Von den formschönen Fahrzeugen sind zwei Werkfotos erhalten geblieben: Das im Titel des Kapitels gezeigte Foto in der Sammlung Paul-Heinz Prasuhn und das nachfolgende Bild in der Sammlung Peter Boehm. Heute befinden sich die Originale im Archiv von Axel Reuther.

Der Radstand war mit 1,8 Metern recht gering. Der anfangs schwache Oberbau und der hohe Schienenverschleiß trugen dazu bei, dass die Fahreigenschaften der Wagen nicht befriedigten. Dem konnte MAN auch mit Nachbesserungen nichts entgegensetzen. Auch Versuche mit den von MAN entwickelten, einachsigen Lenkdrehgestellen blieben – wie die Triebwagen 41 bis 45 der Märkischen Straßenbahn in Witten – erfolglos.

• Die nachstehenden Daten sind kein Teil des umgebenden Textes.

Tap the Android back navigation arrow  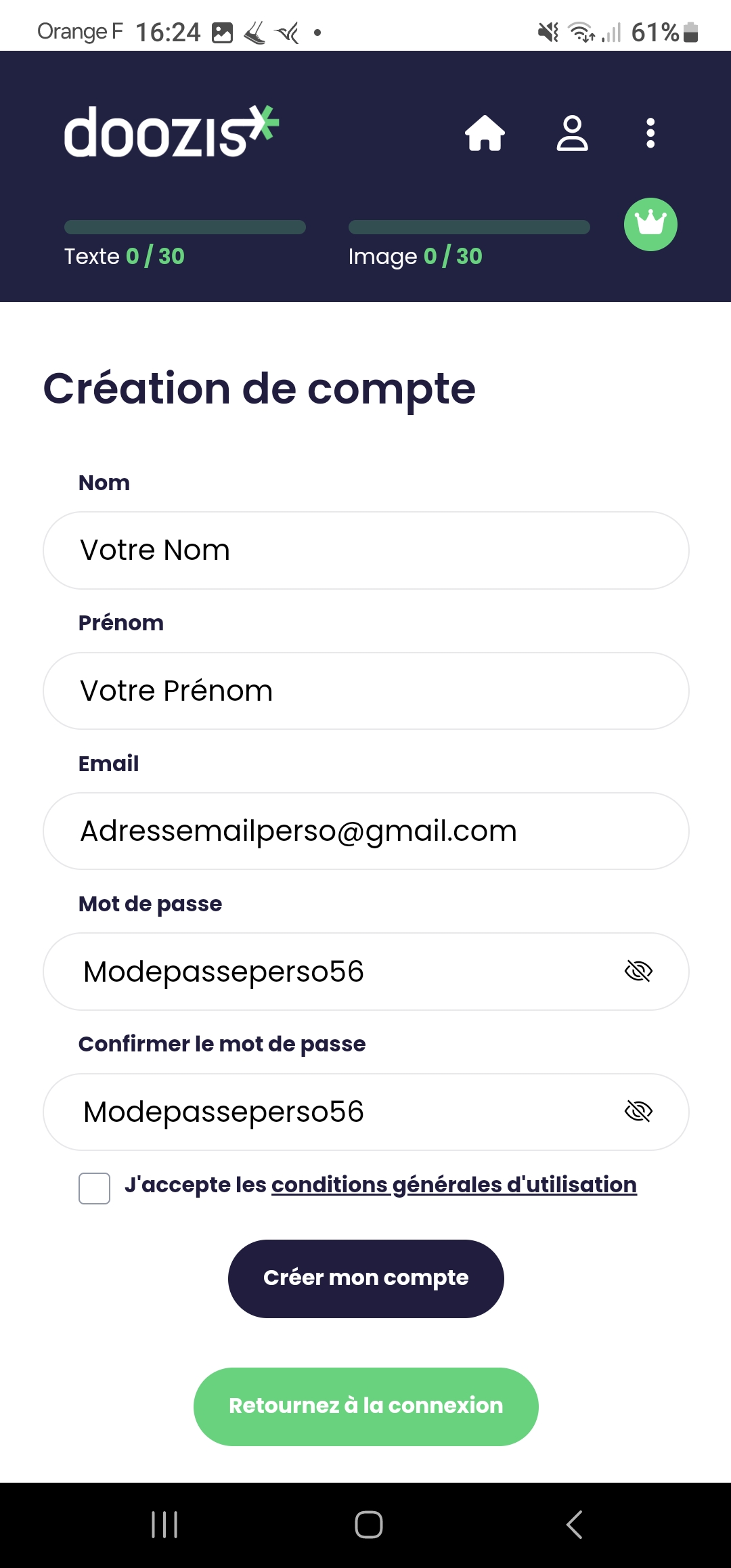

Mit der Ablieferung der 1905 bei der Waggonfabrik Falkenried bestellten Triebwagen 14 und 15 trennte sich das Unternehmen von den Zweiachsern. Schuckert & Co. konnte sie 1906 an die Straßenbahn in Elbing in Westpreußen vermitteln. Dort kamen sie unter den Nummern 17 bis 21 wieder in Fahrt. Triebwagen 19 erhielt in Elbing 1935 einen neuen Aufbau in eigener Werkstatt. Ab 1937 war er unter der Nummer 17 auch als Lehrwagen im Einsatz. Von den übrigen vier Wagen waren 1942 noch drei Triebwagen vorhanden. Danach verliert sich ihre Spur.

NOCHMALS FALKENRIED

Wie bereits erwähnt, wurden 1905 zwei weitere Triebwagen unter den Nummern 14 und 15 bei der Waggonfabrik Falkenried bestellt. Bei der Ablieferung erhielten sie die Nummern 9 und 10 in Zweitbesetzung.

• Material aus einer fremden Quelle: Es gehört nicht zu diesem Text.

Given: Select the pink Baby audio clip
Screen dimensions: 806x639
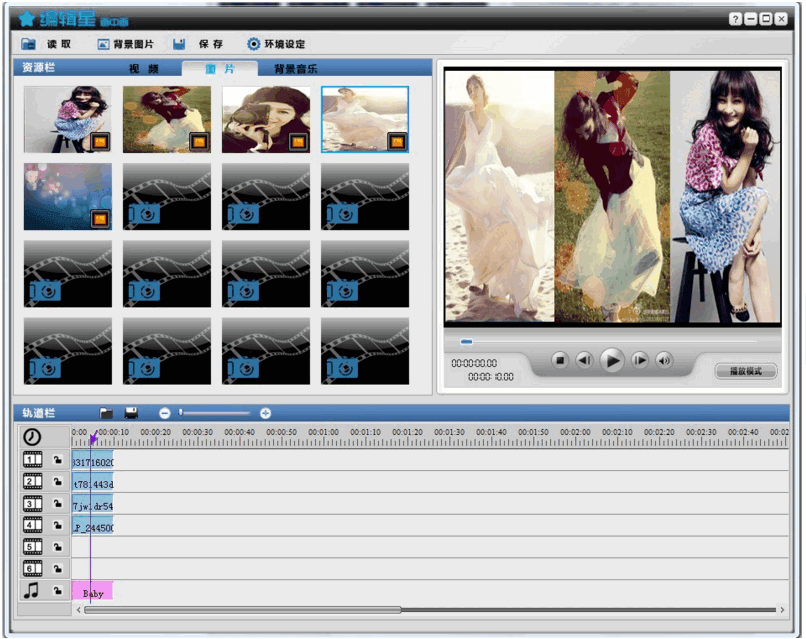Looking at the screenshot, I should point(93,592).
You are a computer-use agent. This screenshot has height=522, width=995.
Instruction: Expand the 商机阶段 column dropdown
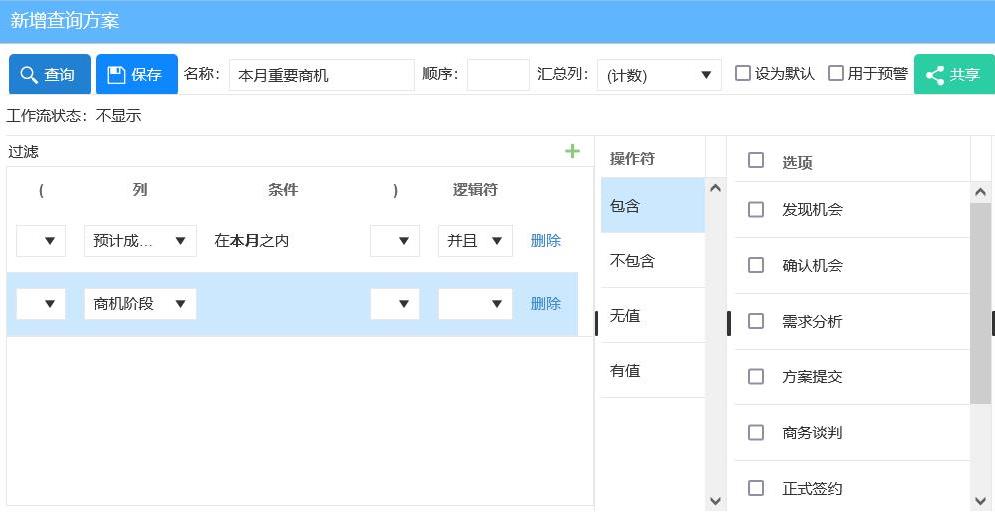click(x=140, y=304)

Die mit soliden Drehgestellen ausgestatteten Wagen waren vollständig geschlossen. Der Fahrgastraum hatte wie bei den früheren Serien wieder sieben große Fenster (Werksfoto Waggonfabrik Falkenried, Hamburg – Sammlung Paul-Heinz Prasuhn / Axel Reuther).

1939 wurden die Falkenried-Triebwagen unter den Nummern 209 und 210 von der Vestischen Kleinbahnen GmbH übernommen. Triebwagen 209 musste 1941 auf Grundlage des Reichsleistungsgesetzes als Kriegshilfe nach Teplice (damals Teplitz) abgegeben werden. Triebwagen 210 wurde zum Kriegsverlust.

SCHWERE ÜBERLANDWAGEN

1908 und 1921 ergänzten jeweils zwei weitere Triebwagen den Wagenpark. Sie wurden bei der Gottfried Lindner AG in Ammendorf bestellt.

Die 1908 gelieferten Fahrzeuge erhielten die Nummern 11 und 12. Die sehr ähnlichen, 1921 gelieferten Triebwagen kamen unter den Nummern 13 und 14 in Fahrt.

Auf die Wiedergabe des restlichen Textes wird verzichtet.